Your 120 GB drive is nearly worthless at this point. Maybe you could use a tool like Carbon Copy Cloner to keeps some important documents backed up to it, but really you should be using Time Machine. Maybe use the 120 GB drive for downloads or something.

As for what kind of drive to use for Time Machine, definitely get a 3.5" Hard Drive (best value), and I recommend getting bare drives plus a dock rather than drives in an enclosure, again because you get better value that way. Beyond that there are 2 schools of thought:

  1. As Apple did with Time Capsule, you buy a single rugged drive that is unlikely to fail. Get one designed for 24/7 server use with a 5 year warranty. Something like the Hiachi Western Digital Ultrastar.
  2. Buy 2 drives and alternate backups between them. Expect they will both fail at some point, just hopefully not at the same time. For this, buy ordinary internal drives. To help ensure they do not both fail at the same time, I recommend buying drives from 2 different manufacturers. 2 Drives also allows you to keep one off-site, which can be critical if your computer and backup drive are both stolen, destroyed in a fire, or suffer some other common catastrophe just due to being in the same place at the same time.

One thing to be careful about, especially with high capacity drives, are drives that use Shingled Magnetic Recording (SMR, DM-SMR). Long story, but those devices perform fine when used as Time Machine backups until Time Machine starts pruning old files, at which point they perform quite poorly. What is worse is that it can be hard to tell if a drive uses SMR because some manufacturers fail to disclose this. So I would stick with drives labeled for use as internal desktop drives (not RAID or NAS drives) unless you have assurance that the drive does not use SMR.

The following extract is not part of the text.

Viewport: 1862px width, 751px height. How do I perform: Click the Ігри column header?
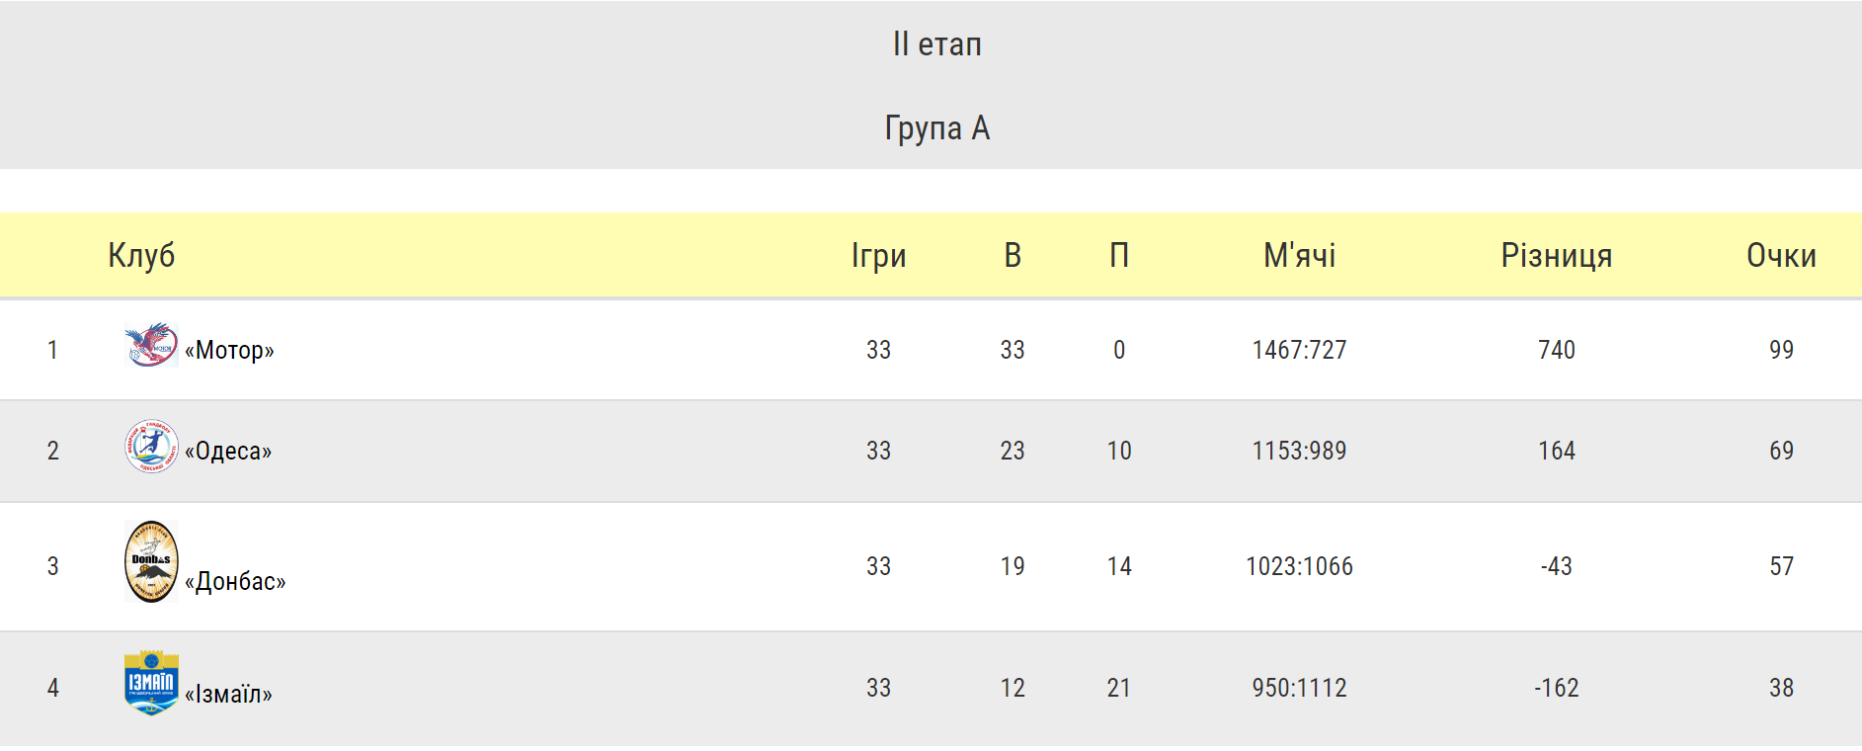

2 other sources for information about disk drives to consider

You can look for disk reliability data published by heavy commercial users. Backblaze publishes their report about every quarter. The Q1 2020 report is here. Any drive they have selected to test will be high enough performance, and you can judge for yourself the reliability, which Backblaze explains in great detail. I think some other companies publish similar reports.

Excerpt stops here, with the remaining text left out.